School Dance

The Blue Light Disco finally gets its due theatrical attention.
Rima Sabina Aouf
Published on April 08, 2013

Overview

Co-ordinating your outfit for the Blue Light Disco. Feeling so nervous about slow dancing at the formal you could hurl. These are iconic experiences of youth, shared whether you were cool or a dork. School Dance finally brings these experiences to the stage, with emphasis on the undervalued dork. "Darwin's theory of evolution at its cruellest," the omniscient narrator reminds us.

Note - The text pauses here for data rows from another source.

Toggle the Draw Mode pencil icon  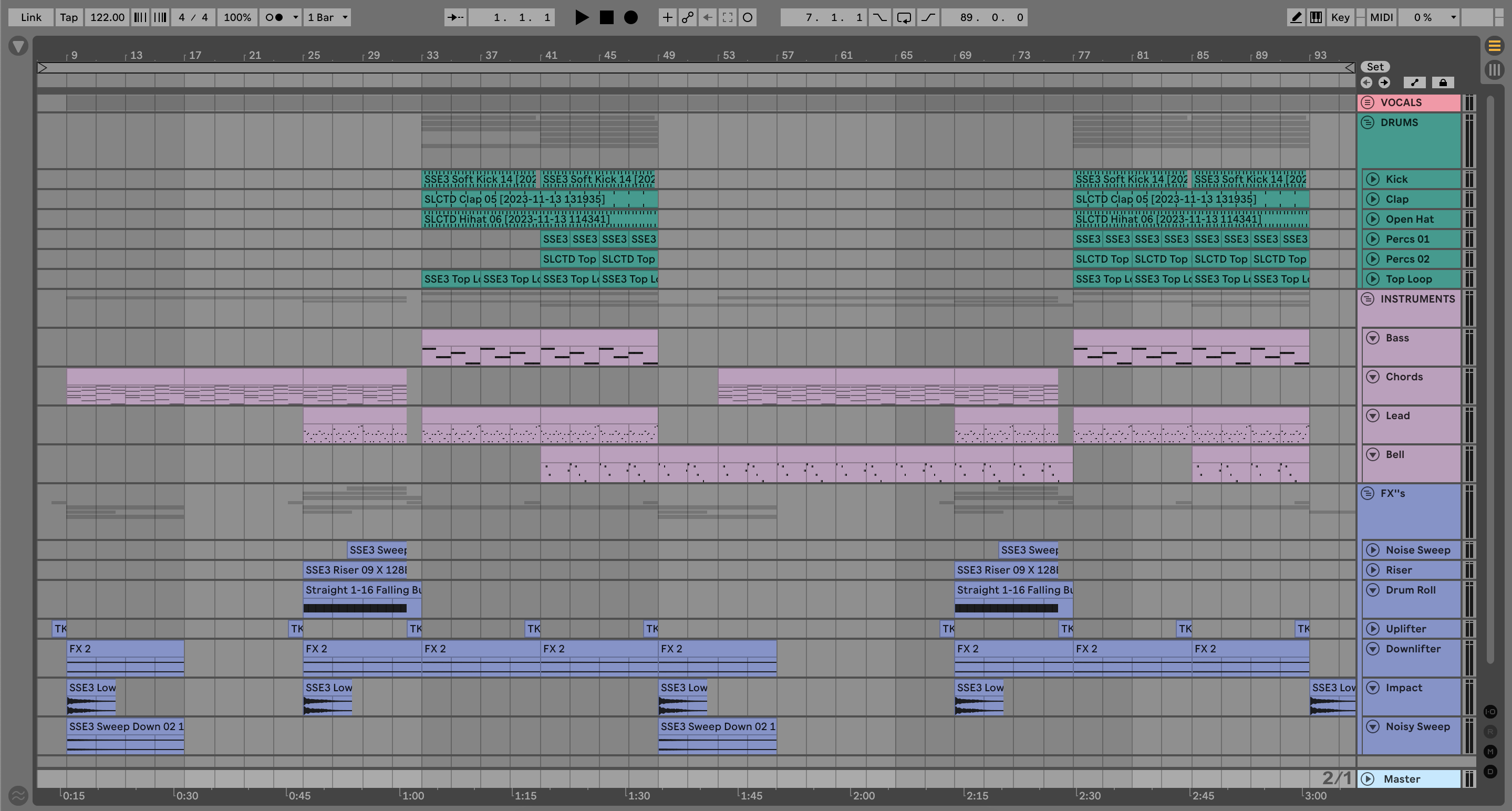click(1296, 17)
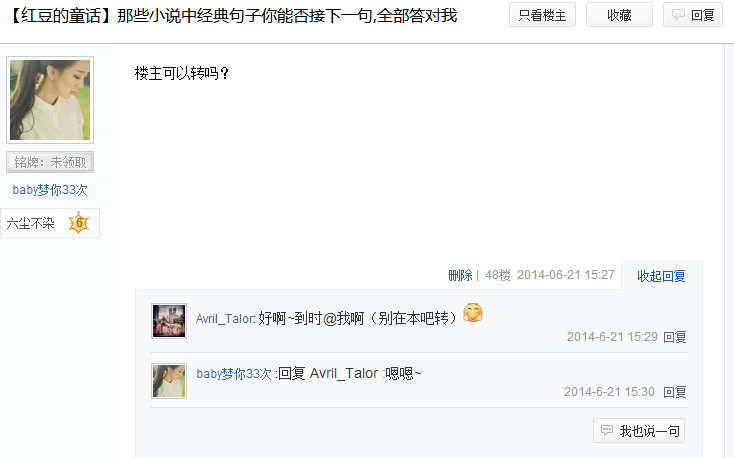This screenshot has height=458, width=734.
Task: Click the 铭牌：未领取 badge
Action: point(50,162)

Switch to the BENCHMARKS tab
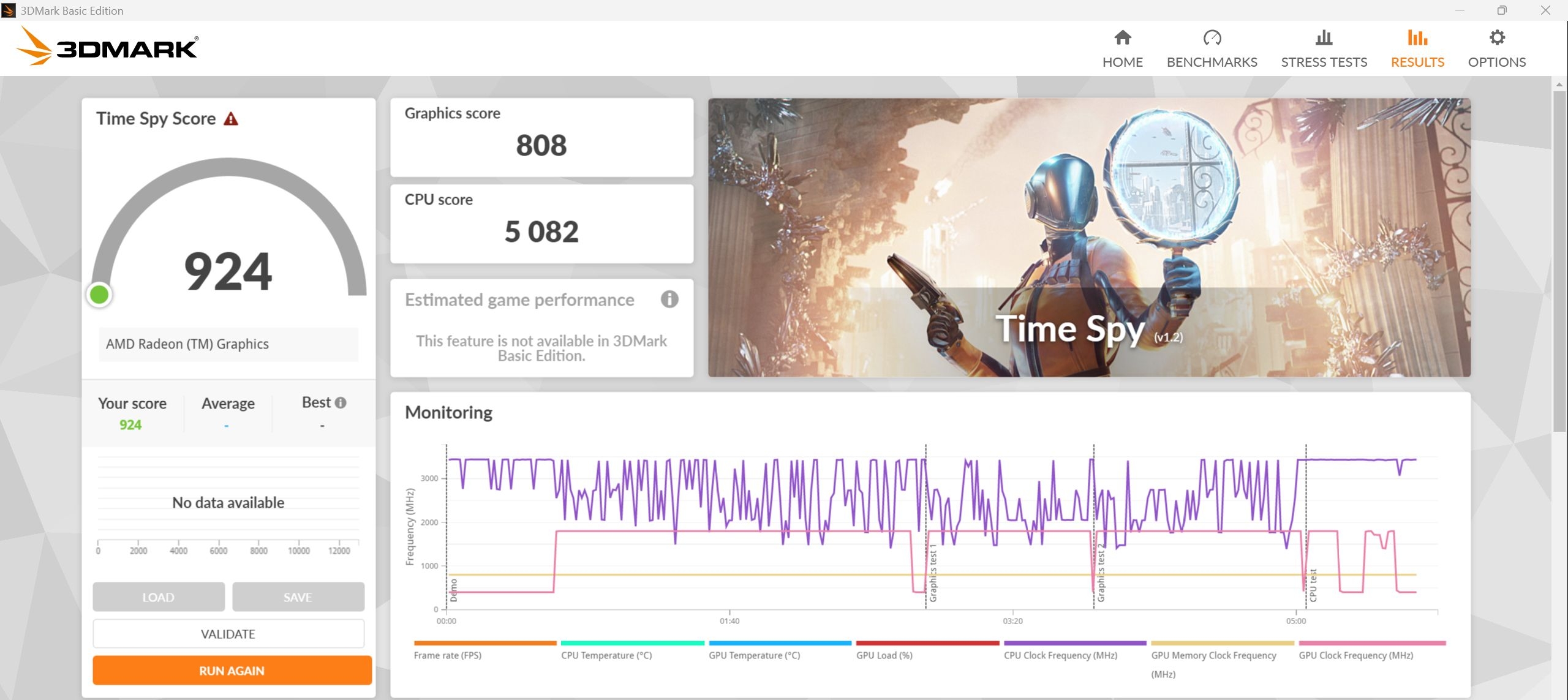point(1212,62)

Windmill Theatre, who produced the show, are actually a children's theatre company, but with School Dance they expand their remit to include adults who like an excuse to get a bit silly. Director of both company and show Rosemary Myers decided to prod the seeds of an idea that had been planted in an earlier collaboration with writer Matthew Whittet, sound designer Luke Smiles and set and costume designer Jonathon Oxlade, who reminisced on their teenage nerdom while working on the show Fugitive.

The men play Matthew, Luke, and Jonathon, three fictionalised versions of themselves at an earlier, unaware age. Best of all, the now mid-30-year-olds grew up in the 1980s, so references to Gremlins, E.T. and acid wash denim abound, wrapped up in a high-energy, Scott Pilgrim-esque package. Was music ever finer than in the '80s? The answer is clearly no, because each track played tonight is better and more rapturously received than the last (although Bonnie Tyler and Spandau Ballet are undeniably climatic points in the mix).

The action veers onto course when Matthew literally starts to disappear, shortly after being ignored by the popular girl Hannah Ellis (Amber McMahon, who adroitly handles all the female roles). His legs go first, followed promptly by his torso and head. On stage, this is shown through the wearing of a black, slightly sparkling body stocking — one of the many creative, smoothly plausible tricks of staging going on. The set, lighting, and foley provide constant wonder. To rescue Matthew from the 'land of invisible teenagers' (a tentative title), the teens will need to call on Jonathan's knowing older sister, He-Man, a unicorn, and a massive act of bravery.

The experience of watching this show is one filled with laughter, cheering, applause and squeals of recognition. It's ecstatic and triumphant, bonkers yet homey. It's not highfalutin — there's hand farting, an extended, glorious passage of it, causing the kid behind me to lose his head — but School Dance reaches special heights all of its own. It's obvious a lot of love went into it and the audience can't help but reciprocate.

This review was written in January 2013 based on the Sydney run of School Dance.

Image: Jonathon Oxlade, Luke Smiles, and Matthew Whittet by Lisa Tomasetti.